The U.S. Department of State commissioned a report on AI that warned that the technology could pose an “extinction-level threat,” specifically referencing the rapidly expanding capabilities, weaponization, and the high risk of losing control over the technology as catalysts for this worst case scenario.  Granted, existential threats have become common parlance of government to try to gaslight issues (e.g., climate change, political opponents, white supremacy, to name a few), and the potential ramifications of unbridled rolling out of AI without a plan can certainly lead to problems.  Of paramount concern is the similarities of the technology to nuclear weapons development, calling for rigorous regulation to prevent rampant and irresponsible proliferation.

The latter point cannot be understated as the history of technological development has always put security considerations on the backburner, and as data breaches have revealed, organizations are always willing to pass-the-buck, rather than take responsibility.  Class action lawsuits are becoming more frequent in response to data breaches according to a 2024 report, although it is debatable whether this is having an influence on how companies are addressing their security.  A recent Executive Order on AI and a non-binding international agreement with 18 other countries to keep AI systems secure by design are positive acknowledgements of what needs to be done, true understanding will emerge when policy is implemented, carried out, and measured.  U.S. AI developers may follow the Executive Order, but certainly foreign companies do not, nor even strictly adhere to what has been laid out in the agreement.  These efforts risk becoming symbolic gestures more than legitimate regulation.

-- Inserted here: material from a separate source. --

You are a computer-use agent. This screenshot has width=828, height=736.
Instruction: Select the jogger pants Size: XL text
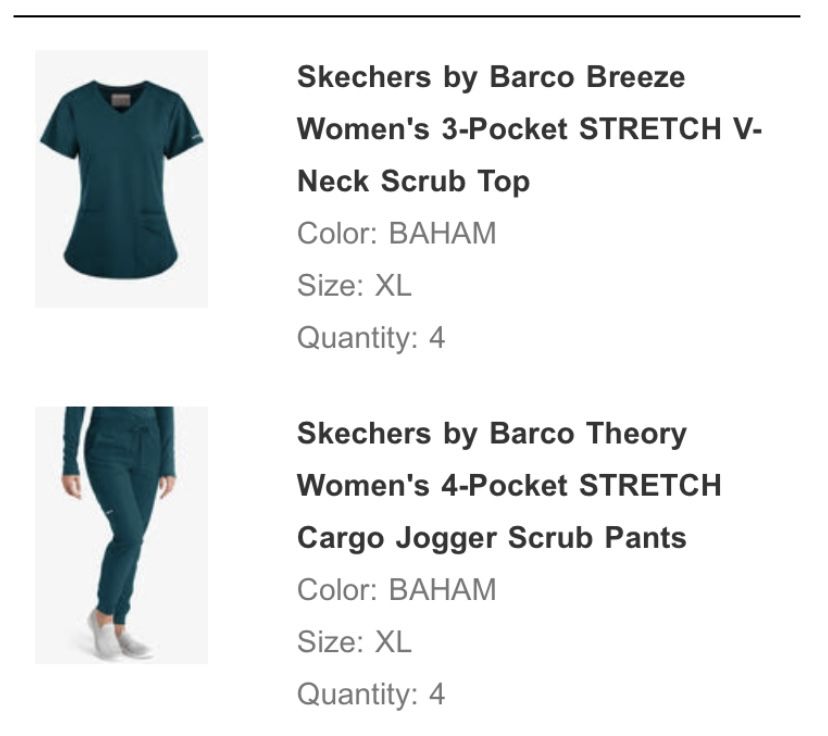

The U.S. government is promoting a more optimistic view of the race between defenders and attackers with respect to their use of AI.  According to FBI and DHS officials, generative AI has afforded more benefits for cybersecurity practitioners than hostile actors.  While this sounds positive, if true, it is likely that any gap between the two will quickly close, especially for the more cyber savvy state and nonstate actors who as the article states are currently “experimenting” with the technology.  I would argue that “experimenting” conveys the wrong sentiment of what these actors are doing, as they have consistently demonstrated in the past an ability to take advantage and capitalize on IT developments, knowing full well that the quicker they are able to operationalize the technology, the better positioned they will be to refine how it’s used against slower defenders.

One big takeaway is that the competition to effectively leverage AI is still formulating, and what’s happening in the current environment with respect to AI development, company responsibility, and the international community’s role in its rollout will be formative in how the race concludes.  The best part of it is that humans have a lot of say in how that happens.  At least, for now.

AI versus AI will be the central drama, but the outcome depends profoundly on human choices around how intelligently we govern this technology.